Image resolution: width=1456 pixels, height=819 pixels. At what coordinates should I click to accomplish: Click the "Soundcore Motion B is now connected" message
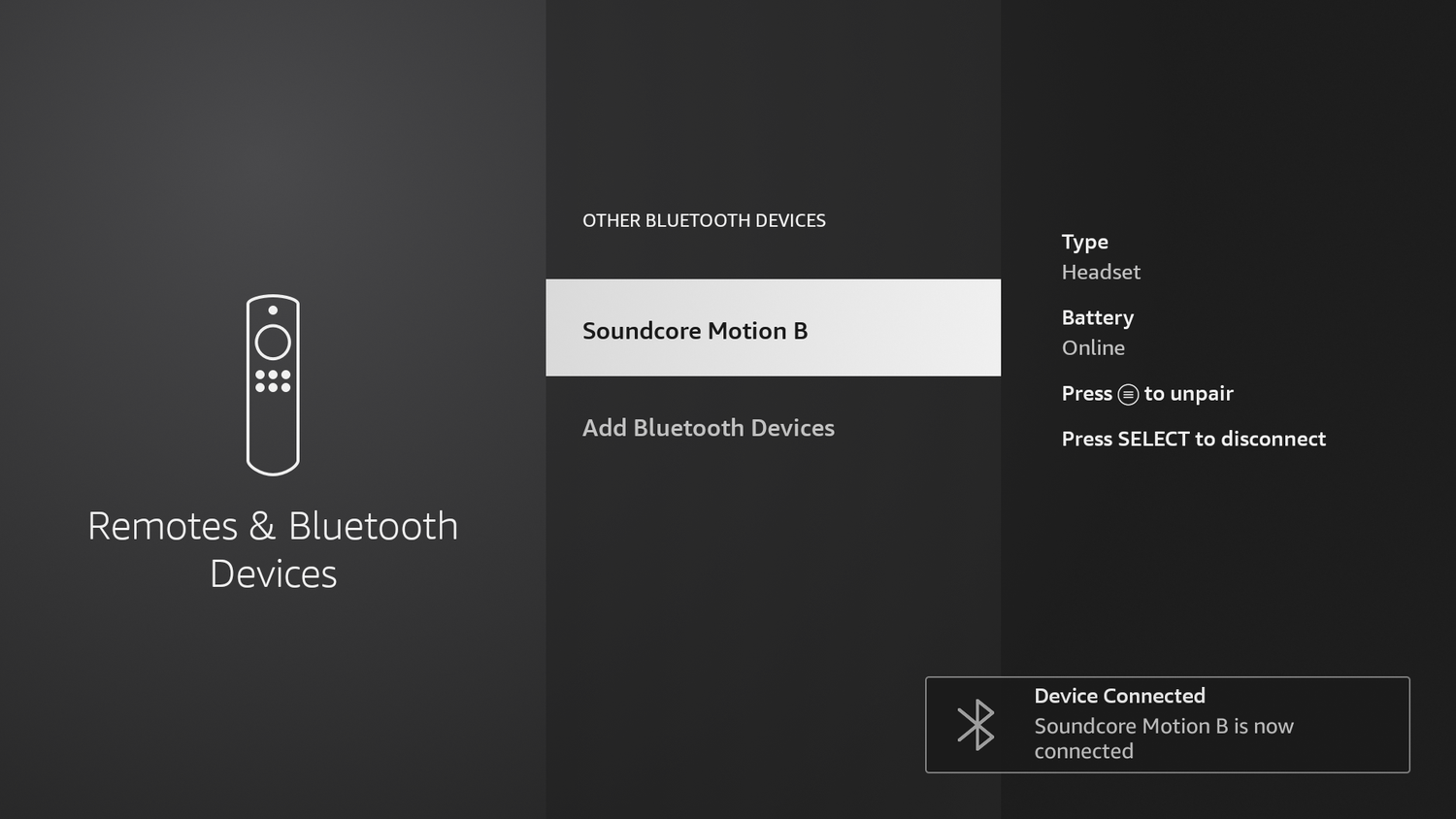pyautogui.click(x=1164, y=738)
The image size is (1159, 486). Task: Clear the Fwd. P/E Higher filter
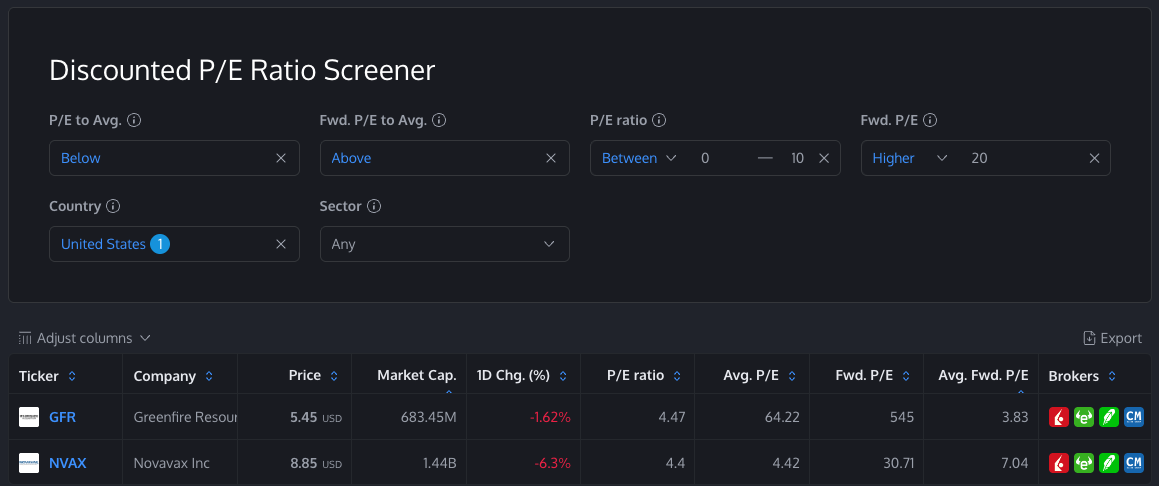click(1094, 158)
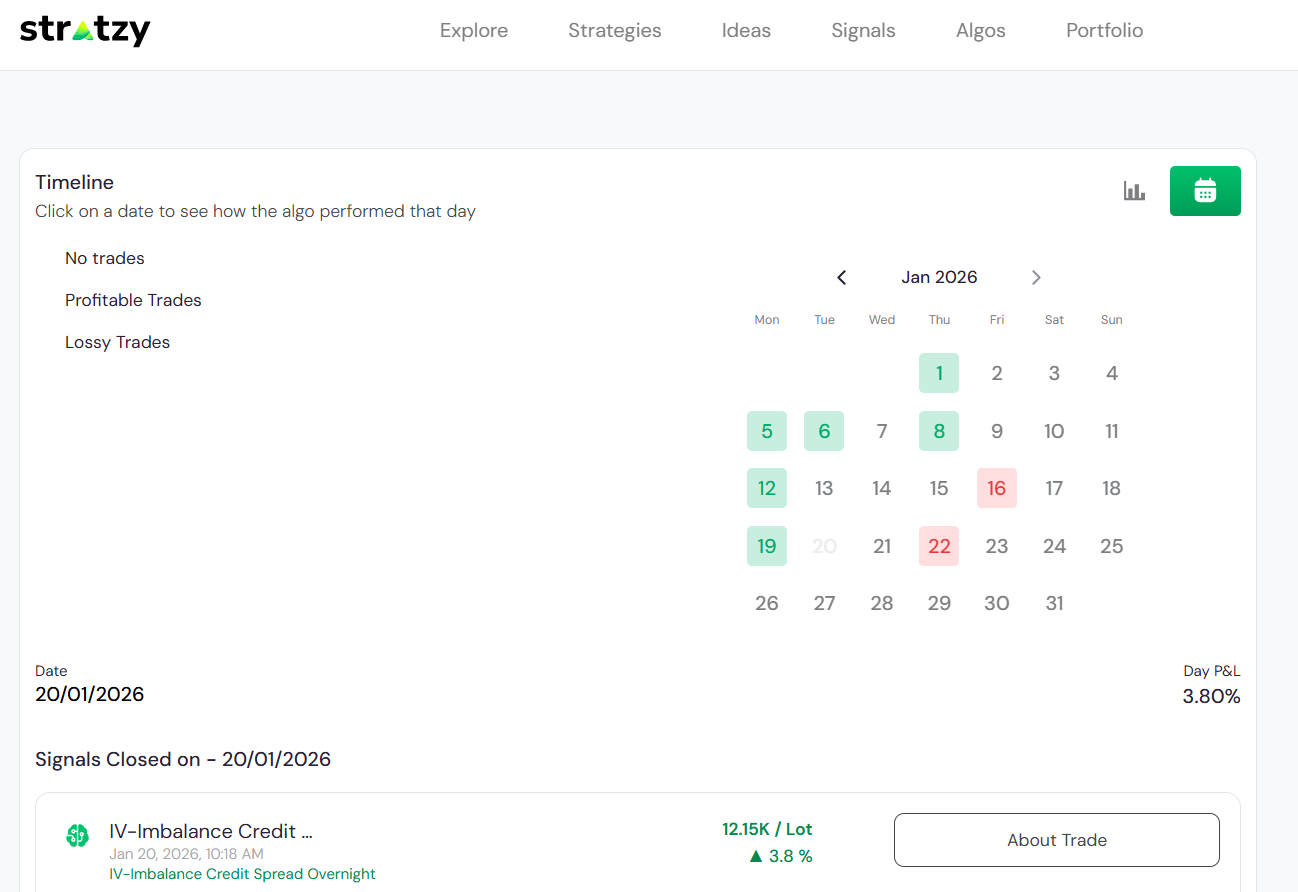Click the IV-Imbalance strategy brain icon

pyautogui.click(x=77, y=836)
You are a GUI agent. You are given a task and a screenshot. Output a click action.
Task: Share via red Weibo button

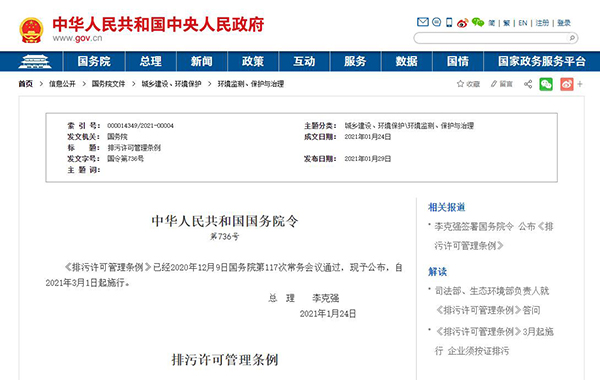567,84
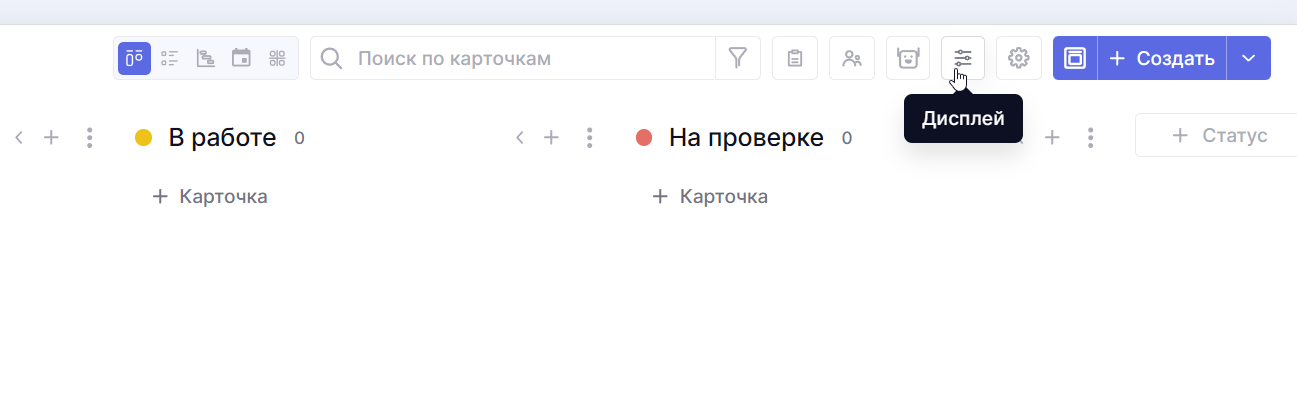Collapse the В работе column with its chevron
This screenshot has width=1297, height=406.
tap(519, 138)
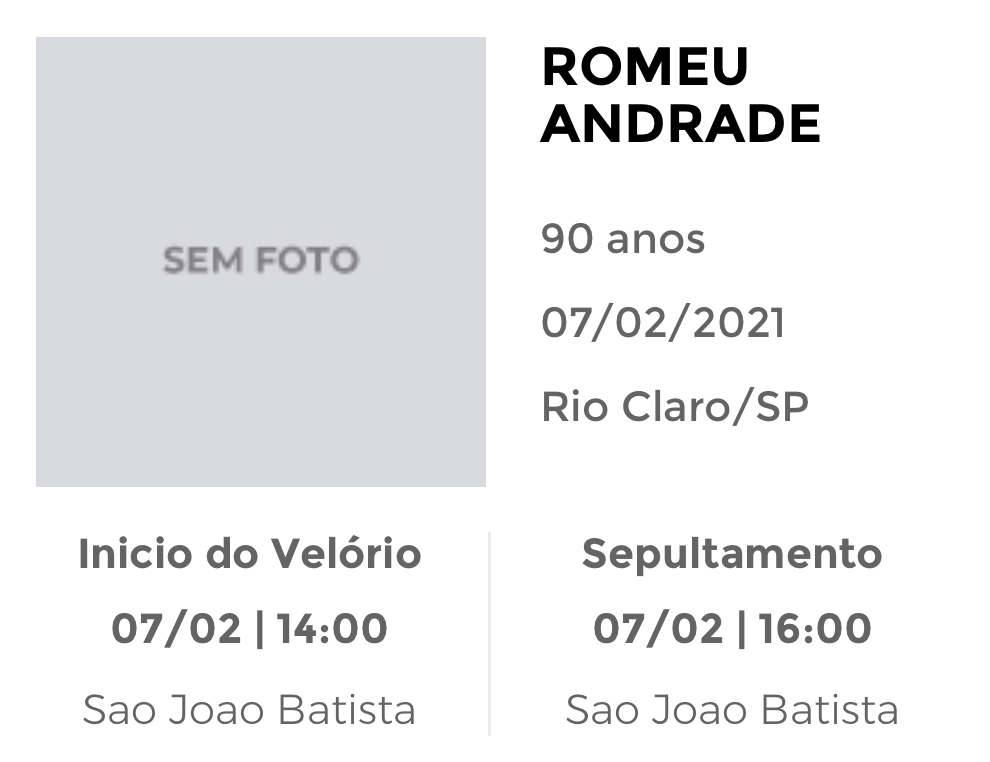
Task: Select the wake date 07/02 before 14:00
Action: [176, 629]
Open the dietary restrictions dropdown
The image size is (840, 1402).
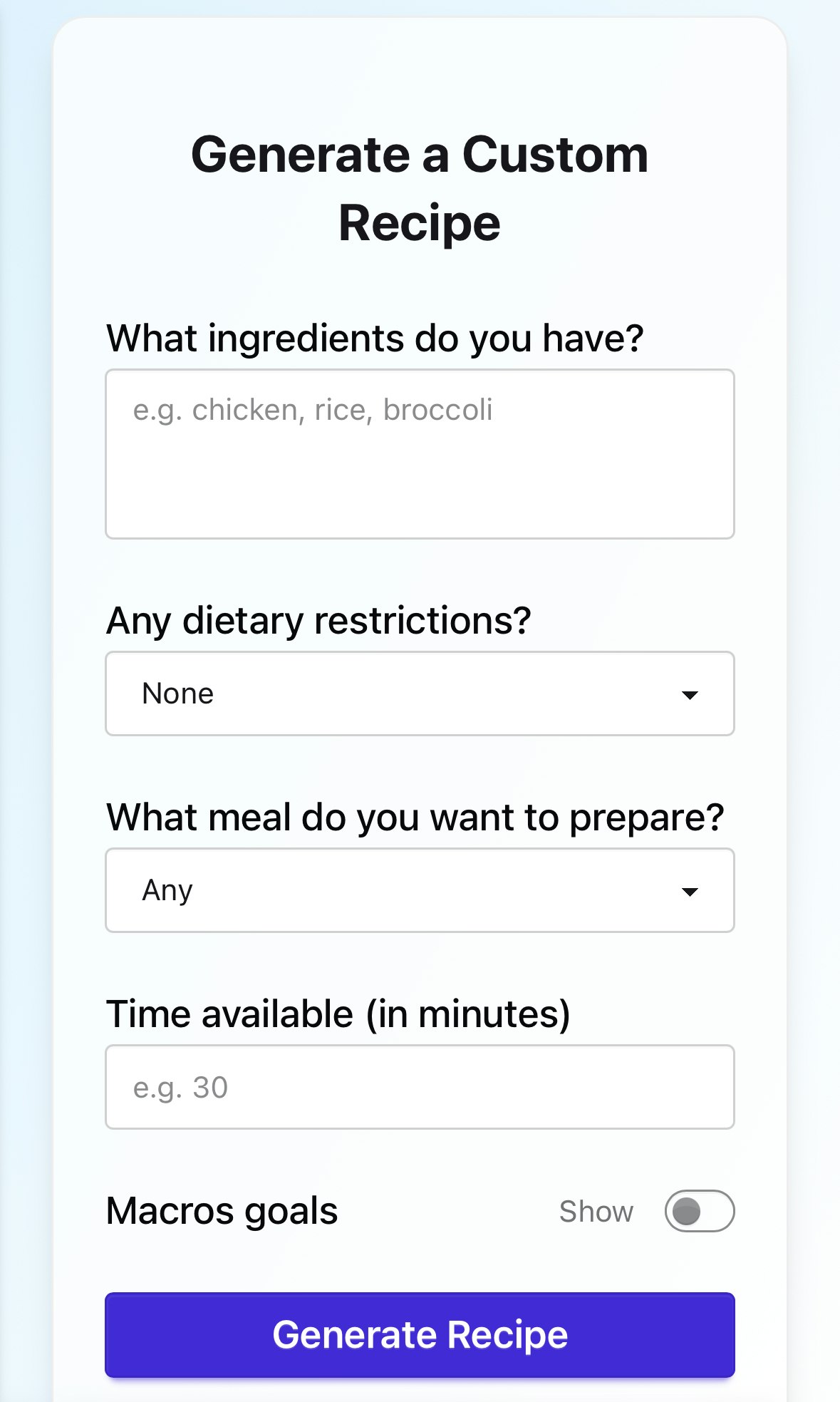[x=420, y=694]
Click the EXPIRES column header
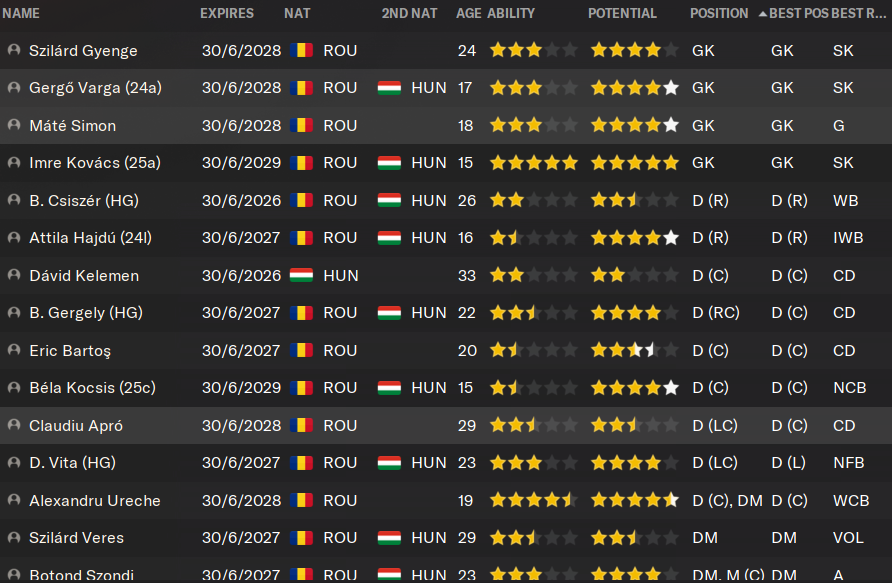Screen dimensions: 892x583 [x=227, y=13]
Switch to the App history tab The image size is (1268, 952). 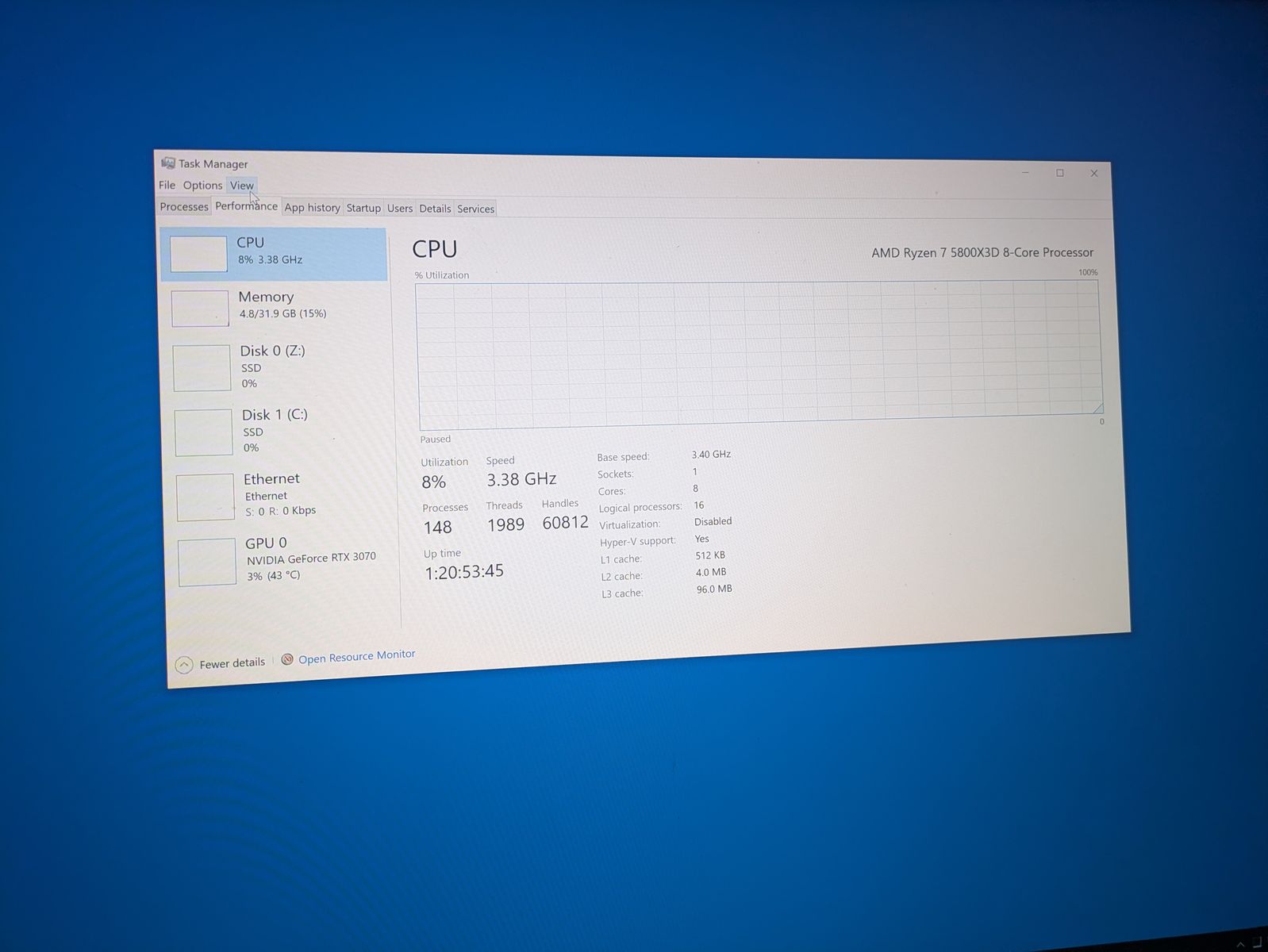pyautogui.click(x=312, y=208)
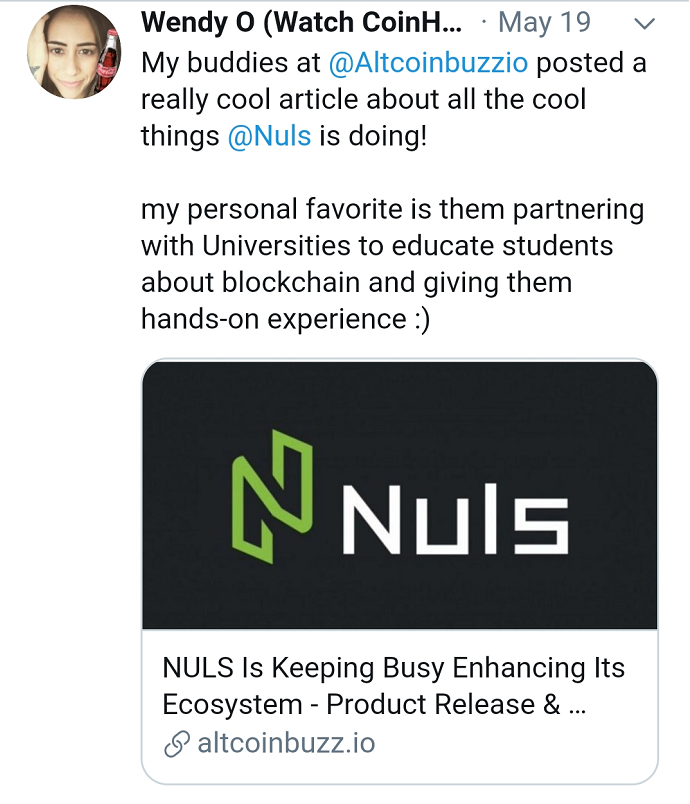The width and height of the screenshot is (690, 804).
Task: Click the 'Ecosystem - Product Release & …' line
Action: (374, 705)
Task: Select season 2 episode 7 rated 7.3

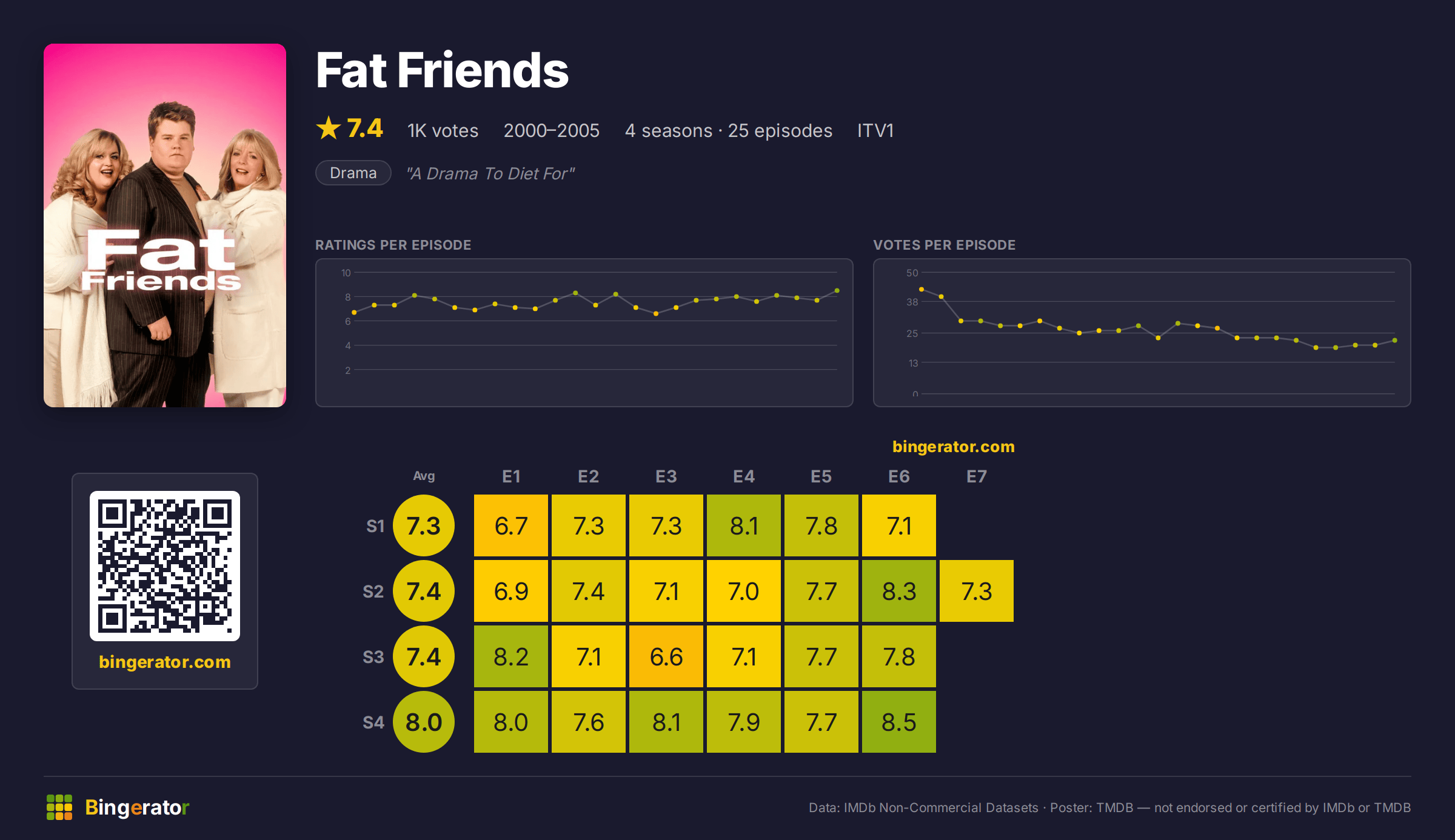Action: tap(977, 591)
····················
> _EXERCISE DESCRIPTION_: Nothing should appear in the answer except the lines from the first line of the data through the line holding "You are a GUI", exactly as written, with pictures left out.

> _REPLY TO THE TASK_:
Image resolution: width=1456 pixels, height=819 pixels. At what coordinates should I click to accomplish: Click the "Soundcore Motion B is now connected" message
pyautogui.click(x=1164, y=738)
The image size is (1159, 486). Task: Clear the Fwd. P/E Higher filter
click(1094, 158)
Click the IV-Imbalance strategy brain icon

pyautogui.click(x=77, y=836)
You are a GUI agent. You are given a task and a screenshot. Output a click action.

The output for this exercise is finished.